Most people who know me can affirm two things. 1-M@ loves food and 2-M@ is a bit ADHD.
Which, being translated, means that I love to eat, but I tend to move a lot while doing it. This is probably the sole reason I don’t weigh 400 pounds. My favorite part of eating, though, is the first bite, especially a dish I’ve never had before. You take a bite and let it roll over your tongue. You try it out on every part of your tongue and stop for a bit before swallowing. If it’s a dish you really enjoy, this is the point where you perform your happy dance. Then you are faced with a choice: Do you slowly eat the dish, making this euphoria of the palate last as long as possible? or do you, instead, fall upon the dish like a starving concentration camp victim led to an all-you-can-eat buffet? (This is where I am usually horribly torn – I want to enjoy it but I also want to utterly consume the deliciousness and have it inside me.)

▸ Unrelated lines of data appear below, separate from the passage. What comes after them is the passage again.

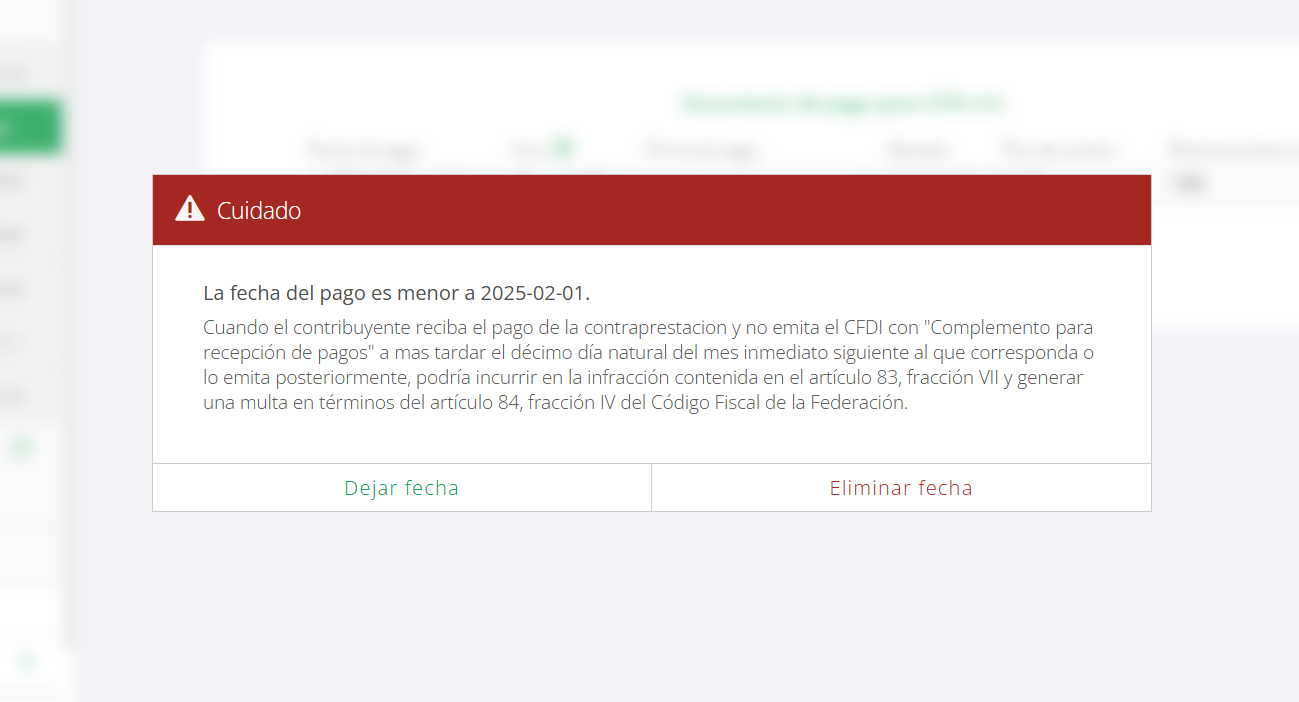This screenshot has width=1299, height=702.
Task: Open the blurred sidebar item below the green one
Action: (14, 182)
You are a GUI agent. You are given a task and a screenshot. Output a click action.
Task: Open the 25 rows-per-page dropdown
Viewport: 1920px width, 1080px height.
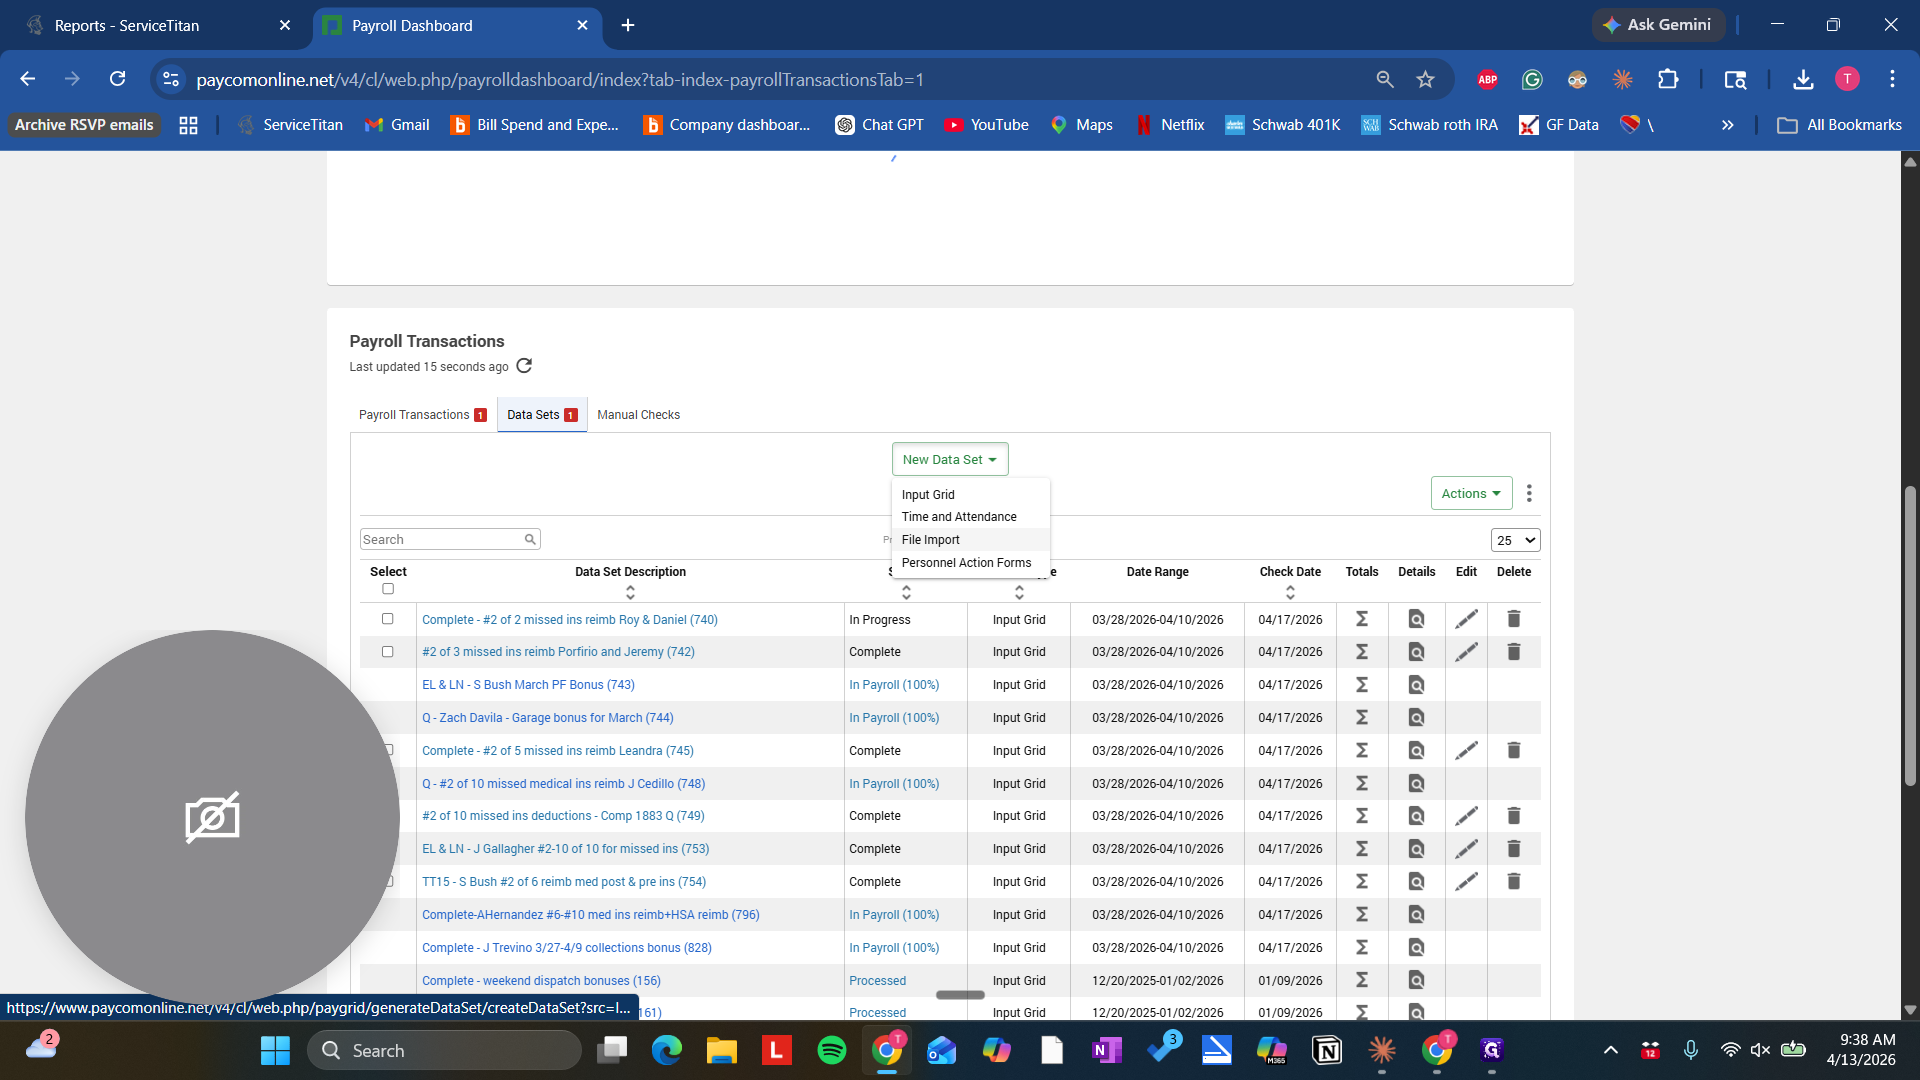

I can hear you now…where are you going with this? Glad you asked…
Our Sunday School class has started…is starting…I’m a little confused on the timing at the moment, a study on savoring Jesus Christ. While at first my brain went to a divine form of cannibalism, I have to admit I do enjoy the idea. For me, savoring is a taste experience. The Bible is full of food (the good and the weird) so the word taste comes up often, but taste is not only for food. The Old and New Testaments both tell us that if you just give God a taste you’ll find that he is good. Jesus and others talk about tasting death or compare experiencing the Kingdom like sitting down to a banquet. I love this. It brings up lots of images for me and they pack a lot more punch than just saying, ‘You’ll die.’ I particularly like the image of a parent feeding a little kid something new. You can’t blame a kid for being skeptical of baby food. The stuff looks weird. So the parents resort to cajoling, begging, and turning spoons into airplanes to get the kid to eat. The parent knows that, if the kid gives it a try, strained peaches will light the kid’s world up in a way they’ve never experienced before. I’ve watched younger cousins’ eye food with trepidation, grudgingly give the food a try and then work it in their mouths like a senior citizen who’s missing their dentures until BAM! they find out that not only do they like it…they LIKE it. They don’t like it because they were told they would. They know they like it because they jumped into it and permanently stained their bib that weird color strained peaches have.
I love that the Bible encourages us to explore our relationships with God. We’re told to dance, sing, shout, cry, groan, rest, and so much more. It’s deeper than reading. It’s deeper than just listening. It’s diving in, rolling around in the mud and getting dirty with it. To a big kid who has a hard time sitting still, this is encouraging to me. Don’t get me wrong, I love thinking. I love a good mental argument and we can reach new depths of understanding through that. If I were totally honest with myself, though, I would have to admit that the times when I have the greatest A-Ha! moments and felt the nearest to God was when I abandoned any inhibitions I had and decided to go for the full experience (Would that be the Stanislavski method of Christianity?). Those are the moments, too, when I find myself having a dark night of the soul that I wrap up in to keep warm.
I realize that I don’t do this like I should. I’m sure no one does. I’m hoping, if nothing else, the study will encourage me or give me new ways to play with and get to know Big Papa better, though.